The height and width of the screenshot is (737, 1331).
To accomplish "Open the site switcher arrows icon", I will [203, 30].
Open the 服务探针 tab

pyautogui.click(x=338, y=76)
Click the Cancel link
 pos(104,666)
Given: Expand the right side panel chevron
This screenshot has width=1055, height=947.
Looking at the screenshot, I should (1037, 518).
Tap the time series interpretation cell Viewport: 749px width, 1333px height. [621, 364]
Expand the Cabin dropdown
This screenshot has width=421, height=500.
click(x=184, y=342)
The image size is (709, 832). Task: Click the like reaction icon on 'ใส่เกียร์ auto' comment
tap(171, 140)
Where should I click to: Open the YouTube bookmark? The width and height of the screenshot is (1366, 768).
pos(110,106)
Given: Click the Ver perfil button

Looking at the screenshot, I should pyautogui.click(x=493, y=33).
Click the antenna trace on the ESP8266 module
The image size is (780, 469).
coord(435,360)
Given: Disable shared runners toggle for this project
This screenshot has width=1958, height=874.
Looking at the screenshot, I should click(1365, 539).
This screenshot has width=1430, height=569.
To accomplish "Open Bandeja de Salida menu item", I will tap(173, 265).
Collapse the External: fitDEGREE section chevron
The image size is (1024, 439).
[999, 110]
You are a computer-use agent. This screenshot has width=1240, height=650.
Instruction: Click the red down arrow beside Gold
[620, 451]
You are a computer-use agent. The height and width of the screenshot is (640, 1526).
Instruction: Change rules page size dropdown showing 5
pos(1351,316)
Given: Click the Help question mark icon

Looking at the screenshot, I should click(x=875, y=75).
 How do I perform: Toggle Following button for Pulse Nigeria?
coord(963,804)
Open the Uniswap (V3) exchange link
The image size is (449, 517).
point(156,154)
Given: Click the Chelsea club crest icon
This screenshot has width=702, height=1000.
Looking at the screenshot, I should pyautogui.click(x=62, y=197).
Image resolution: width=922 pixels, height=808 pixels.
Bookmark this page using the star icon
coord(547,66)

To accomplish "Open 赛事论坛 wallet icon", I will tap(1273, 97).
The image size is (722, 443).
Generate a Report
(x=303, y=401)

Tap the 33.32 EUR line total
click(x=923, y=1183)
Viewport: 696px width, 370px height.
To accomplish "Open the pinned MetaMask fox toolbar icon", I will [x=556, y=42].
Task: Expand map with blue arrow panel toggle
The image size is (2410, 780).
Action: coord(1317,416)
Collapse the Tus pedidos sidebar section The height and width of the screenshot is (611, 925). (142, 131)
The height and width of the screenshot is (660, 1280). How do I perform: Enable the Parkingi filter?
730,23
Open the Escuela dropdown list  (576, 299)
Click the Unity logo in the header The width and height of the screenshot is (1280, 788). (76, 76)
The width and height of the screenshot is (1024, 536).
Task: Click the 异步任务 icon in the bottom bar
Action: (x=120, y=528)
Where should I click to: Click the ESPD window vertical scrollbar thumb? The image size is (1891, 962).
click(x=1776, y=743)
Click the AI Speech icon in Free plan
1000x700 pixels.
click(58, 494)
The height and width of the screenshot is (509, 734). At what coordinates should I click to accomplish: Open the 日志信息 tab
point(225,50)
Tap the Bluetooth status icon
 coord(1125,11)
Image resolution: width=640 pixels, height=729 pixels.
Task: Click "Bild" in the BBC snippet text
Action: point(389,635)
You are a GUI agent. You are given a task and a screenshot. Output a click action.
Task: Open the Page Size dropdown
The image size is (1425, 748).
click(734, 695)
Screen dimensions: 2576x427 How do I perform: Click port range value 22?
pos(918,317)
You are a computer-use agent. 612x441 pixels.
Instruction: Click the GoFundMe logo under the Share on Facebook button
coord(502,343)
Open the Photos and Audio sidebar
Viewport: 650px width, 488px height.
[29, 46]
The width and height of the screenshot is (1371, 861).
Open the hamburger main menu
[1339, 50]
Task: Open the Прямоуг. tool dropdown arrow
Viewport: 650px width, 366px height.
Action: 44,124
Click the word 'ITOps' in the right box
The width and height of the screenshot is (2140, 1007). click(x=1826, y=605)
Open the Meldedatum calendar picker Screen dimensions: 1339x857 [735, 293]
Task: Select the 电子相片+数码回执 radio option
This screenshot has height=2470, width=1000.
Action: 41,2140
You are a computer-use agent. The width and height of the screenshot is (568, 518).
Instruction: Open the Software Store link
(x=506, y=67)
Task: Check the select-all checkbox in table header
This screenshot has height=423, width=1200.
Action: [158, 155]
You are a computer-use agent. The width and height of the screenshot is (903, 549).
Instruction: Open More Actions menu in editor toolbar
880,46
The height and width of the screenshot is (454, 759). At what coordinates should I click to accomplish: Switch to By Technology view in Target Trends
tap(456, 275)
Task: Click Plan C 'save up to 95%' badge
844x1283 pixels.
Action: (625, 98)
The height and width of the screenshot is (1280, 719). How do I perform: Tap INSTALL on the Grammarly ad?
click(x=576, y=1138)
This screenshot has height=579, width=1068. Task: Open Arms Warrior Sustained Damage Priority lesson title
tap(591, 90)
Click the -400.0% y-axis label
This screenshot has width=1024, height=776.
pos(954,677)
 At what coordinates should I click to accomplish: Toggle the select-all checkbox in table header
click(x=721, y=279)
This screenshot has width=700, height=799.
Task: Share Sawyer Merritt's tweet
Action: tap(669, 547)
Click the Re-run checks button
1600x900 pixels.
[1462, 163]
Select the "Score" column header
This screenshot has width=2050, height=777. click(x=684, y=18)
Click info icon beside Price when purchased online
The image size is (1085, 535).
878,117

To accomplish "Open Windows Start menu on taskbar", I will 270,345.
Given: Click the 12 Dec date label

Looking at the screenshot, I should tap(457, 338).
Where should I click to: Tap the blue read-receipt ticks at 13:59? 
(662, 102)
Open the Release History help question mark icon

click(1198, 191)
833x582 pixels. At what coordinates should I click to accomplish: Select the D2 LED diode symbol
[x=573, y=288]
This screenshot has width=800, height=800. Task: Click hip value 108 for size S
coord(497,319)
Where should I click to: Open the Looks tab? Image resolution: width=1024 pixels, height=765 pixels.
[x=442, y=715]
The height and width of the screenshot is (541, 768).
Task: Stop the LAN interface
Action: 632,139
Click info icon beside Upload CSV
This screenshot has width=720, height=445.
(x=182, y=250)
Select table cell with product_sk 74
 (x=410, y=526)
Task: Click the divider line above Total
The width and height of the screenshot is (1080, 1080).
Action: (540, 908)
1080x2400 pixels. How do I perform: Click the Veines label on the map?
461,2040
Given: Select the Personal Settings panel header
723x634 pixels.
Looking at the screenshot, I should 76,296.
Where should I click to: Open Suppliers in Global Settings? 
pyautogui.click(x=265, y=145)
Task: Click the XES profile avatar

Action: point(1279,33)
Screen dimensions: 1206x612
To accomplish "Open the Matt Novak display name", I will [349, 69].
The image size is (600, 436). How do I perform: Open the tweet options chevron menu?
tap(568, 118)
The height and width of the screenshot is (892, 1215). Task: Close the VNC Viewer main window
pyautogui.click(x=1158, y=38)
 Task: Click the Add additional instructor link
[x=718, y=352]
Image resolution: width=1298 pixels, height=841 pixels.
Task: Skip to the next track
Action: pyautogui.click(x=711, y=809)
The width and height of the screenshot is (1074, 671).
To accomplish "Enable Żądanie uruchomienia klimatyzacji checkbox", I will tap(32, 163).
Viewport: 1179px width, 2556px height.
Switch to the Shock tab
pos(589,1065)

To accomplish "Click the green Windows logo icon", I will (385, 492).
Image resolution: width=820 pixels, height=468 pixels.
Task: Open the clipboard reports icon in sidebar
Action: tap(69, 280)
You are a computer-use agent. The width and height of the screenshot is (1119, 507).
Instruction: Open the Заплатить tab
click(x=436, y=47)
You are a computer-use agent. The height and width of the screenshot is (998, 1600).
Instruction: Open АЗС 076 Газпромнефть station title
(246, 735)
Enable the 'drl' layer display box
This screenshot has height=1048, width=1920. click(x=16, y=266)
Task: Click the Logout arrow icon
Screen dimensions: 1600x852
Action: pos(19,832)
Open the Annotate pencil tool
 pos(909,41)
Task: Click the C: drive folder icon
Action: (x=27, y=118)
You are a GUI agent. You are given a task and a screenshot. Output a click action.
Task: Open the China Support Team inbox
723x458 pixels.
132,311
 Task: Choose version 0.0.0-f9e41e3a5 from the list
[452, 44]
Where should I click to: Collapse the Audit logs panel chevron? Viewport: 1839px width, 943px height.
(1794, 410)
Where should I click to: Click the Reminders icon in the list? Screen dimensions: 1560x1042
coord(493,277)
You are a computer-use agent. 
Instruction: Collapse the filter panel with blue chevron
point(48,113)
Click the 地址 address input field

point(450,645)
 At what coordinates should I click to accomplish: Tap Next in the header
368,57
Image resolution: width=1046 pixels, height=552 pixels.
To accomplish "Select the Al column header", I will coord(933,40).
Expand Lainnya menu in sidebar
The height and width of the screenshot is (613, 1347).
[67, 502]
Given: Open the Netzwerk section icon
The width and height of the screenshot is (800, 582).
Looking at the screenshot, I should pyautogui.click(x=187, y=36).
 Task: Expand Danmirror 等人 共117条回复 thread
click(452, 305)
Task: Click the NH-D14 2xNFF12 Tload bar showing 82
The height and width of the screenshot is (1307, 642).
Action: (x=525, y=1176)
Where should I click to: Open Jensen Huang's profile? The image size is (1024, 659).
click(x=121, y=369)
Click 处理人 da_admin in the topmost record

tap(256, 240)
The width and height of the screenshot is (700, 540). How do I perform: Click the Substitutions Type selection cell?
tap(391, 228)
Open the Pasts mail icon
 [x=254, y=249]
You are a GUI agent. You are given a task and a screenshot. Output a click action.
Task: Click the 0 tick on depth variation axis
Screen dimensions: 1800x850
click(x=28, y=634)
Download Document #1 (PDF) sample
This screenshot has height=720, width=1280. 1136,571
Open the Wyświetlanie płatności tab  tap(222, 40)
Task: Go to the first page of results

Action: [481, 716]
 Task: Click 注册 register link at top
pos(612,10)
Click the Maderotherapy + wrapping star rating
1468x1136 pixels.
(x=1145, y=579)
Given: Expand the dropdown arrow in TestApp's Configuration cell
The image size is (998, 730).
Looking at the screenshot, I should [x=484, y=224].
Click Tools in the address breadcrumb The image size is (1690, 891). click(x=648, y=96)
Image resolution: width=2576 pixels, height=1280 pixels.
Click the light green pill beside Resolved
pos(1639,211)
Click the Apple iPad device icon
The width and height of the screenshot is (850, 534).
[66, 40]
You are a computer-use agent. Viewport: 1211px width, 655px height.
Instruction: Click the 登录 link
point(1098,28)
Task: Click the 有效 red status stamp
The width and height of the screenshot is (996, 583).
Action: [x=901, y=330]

• _Exercise_: Pull every line containing "agent" out of the entries.

• _Task response_:
You are a computer-use agent. This screenshot has width=1240, height=650.
You are a computer-use agent. The height and width of the screenshot is (640, 1526).
You are a GUI agent. You are given a task and a screenshot. Output a click action.
You are a computer-use agent. 612x441 pixels.
You are a computer-use agent. The width and height of the screenshot is (568, 518).
You are a computer-use agent. The width and height of the screenshot is (903, 549).
You are a computer-use agent. The width and height of the screenshot is (1119, 507).
You are a computer-use agent. The height and width of the screenshot is (998, 1600).
You are a GUI agent. You are given a task and a screenshot. Output a click action.
You are a computer-use agent. 
You are a GUI agent. You are given a task and a screenshot. Output a click action.
You are a computer-use agent. Viewport: 1211px width, 655px height.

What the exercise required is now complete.